Completely unnecessary. SSDs only draw 5-10 watts max at full load, most of that is the controller. You only need a heatsink for the controller to keep it cool, and with a chip that small and a thermal load that small a tiny slab of aluminum is sufficient.
 
Completely unnecessary. SSDs only draw 5-10 watts max at full load, most of that is the controller. You only need a heatsink for the controller to keep it cool, and with a chip that small and a thermal load that small a tiny slab of aluminum is sufficient.
Gen 5 was stated in the article as 14w. Heat causes throttling in some current drives. We know this (SN850 for example). Don't like/need it, don't buy it, but it's not an entirely useless product.
 
Gen 5 was stated in the article as 14w. Heat causes throttling in some current drives. We know this (SN850 for example).
Again, not much power draw or heat created. You dont need a cooling complex this large for such a low power load. We know already that a simple aluminum heat sink is sufficient to prevent throttling.

_ _ _ _ _ _ _

To-do list:
A) In the forum discussion about SSD heatsinks, what power draw did the article state for Gen 5 drives?
B) Revise the passage of the SSD heatsink discussion that begins with "Again, not much" and ends with "to prevent throttling.", replacing "simple" with "basic".
The material that comes next is separate from the discussion above.

Dataset extract:
_ _ _ _ _ _ _

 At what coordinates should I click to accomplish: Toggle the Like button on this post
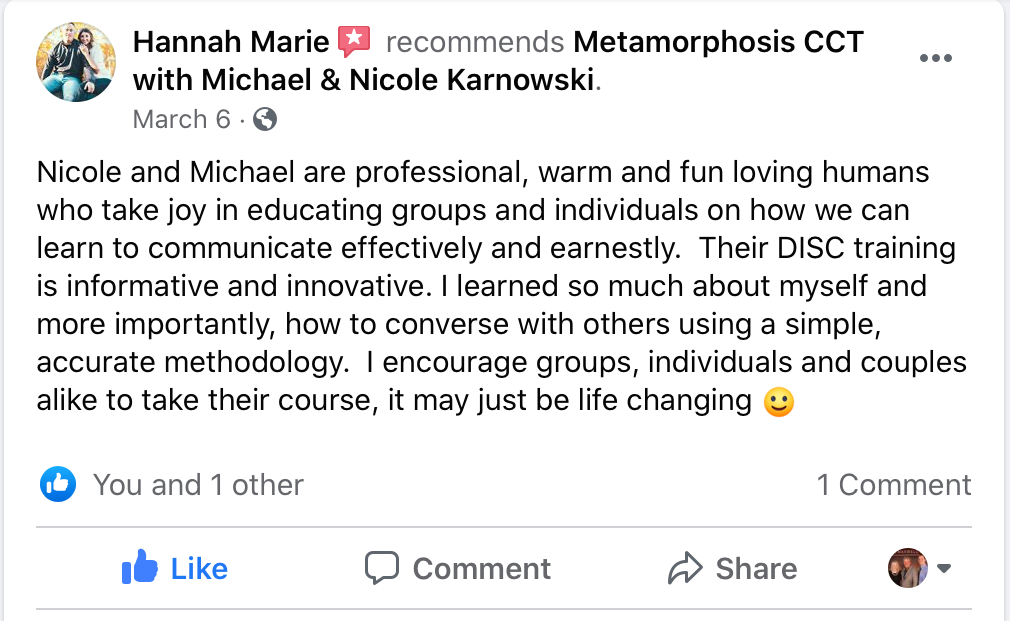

_ _ _ _ _ _ _

Results for the exercise:
A) 14 watts.

B)
Again, not much power draw or heat created. You dont need a cooling complex this large for such a low power load. We know already that a basic aluminum heat sink is sufficient to prevent throttling.